* _Directions_: An image-free, verbatim transcription of the records is the expected result.

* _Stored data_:
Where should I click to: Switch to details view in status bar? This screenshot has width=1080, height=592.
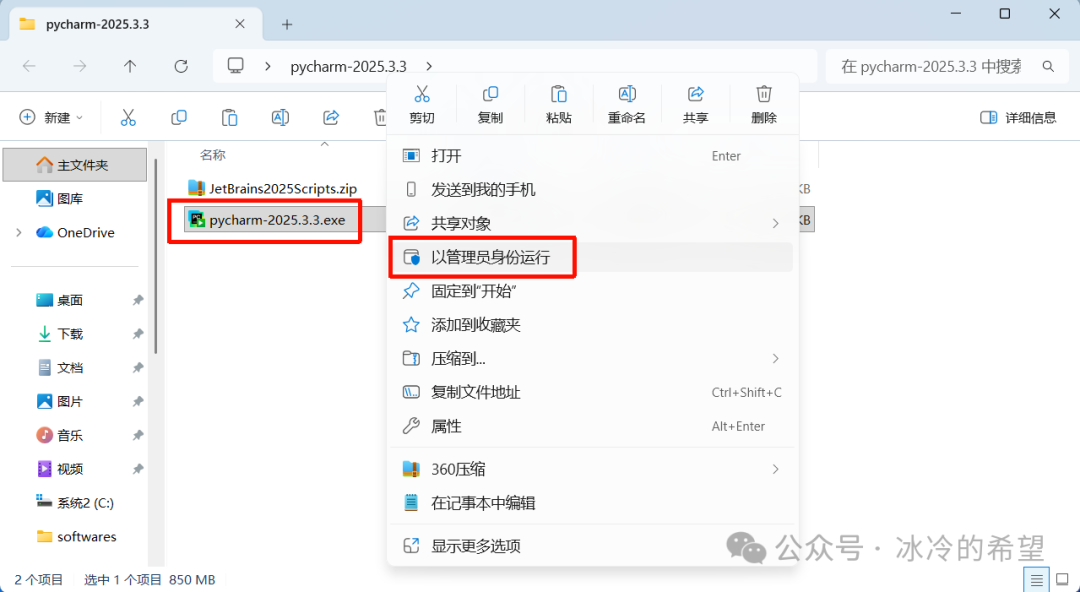tap(1037, 579)
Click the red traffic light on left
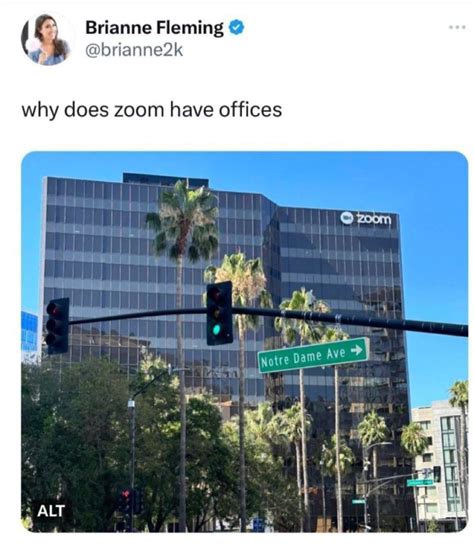Image resolution: width=474 pixels, height=545 pixels. click(52, 309)
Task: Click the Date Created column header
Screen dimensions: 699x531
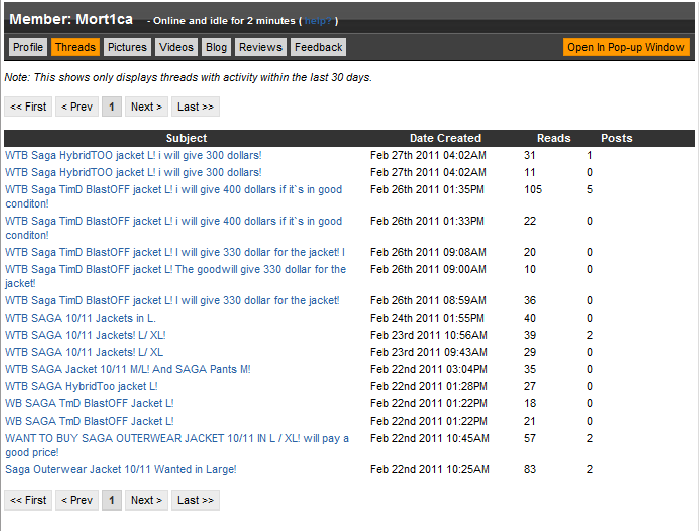Action: tap(445, 138)
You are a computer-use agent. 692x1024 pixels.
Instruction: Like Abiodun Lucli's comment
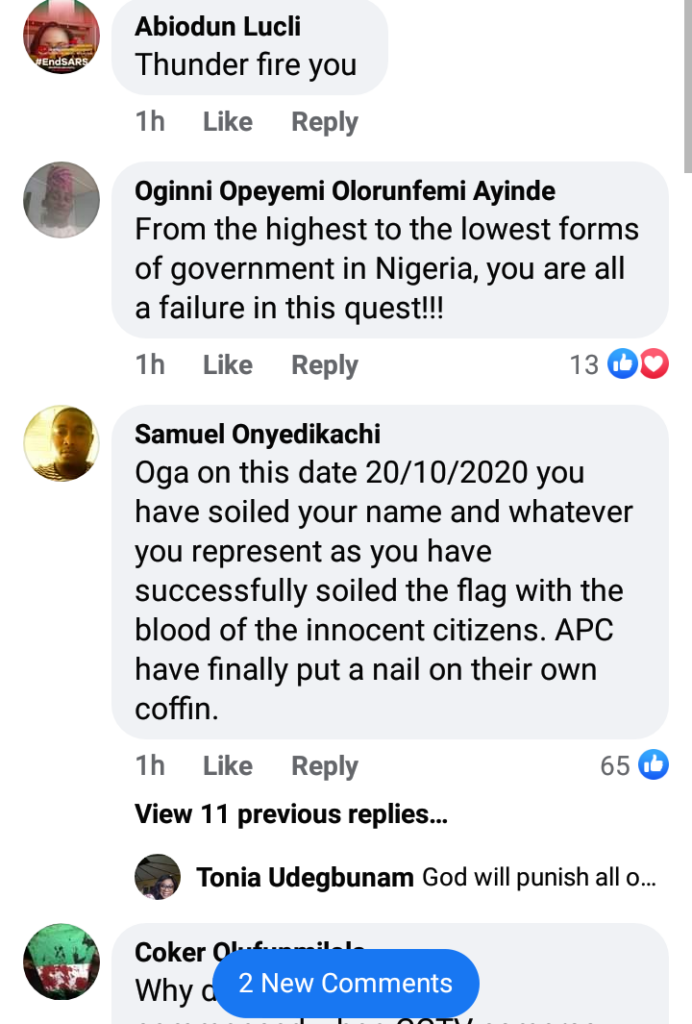pos(227,122)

* _Exercise output_:
Where should I click to: Switch to details view in status bar? This screenshot has width=1080, height=592.
tap(1037, 579)
Click the red traffic light on left
Image resolution: width=474 pixels, height=545 pixels. click(52, 309)
Task: Click the Date Created column header
Screen dimensions: 699x531
Action: tap(445, 138)
You are a computer-use agent. 692x1024 pixels.
Instruction: Like Abiodun Lucli's comment
pos(227,122)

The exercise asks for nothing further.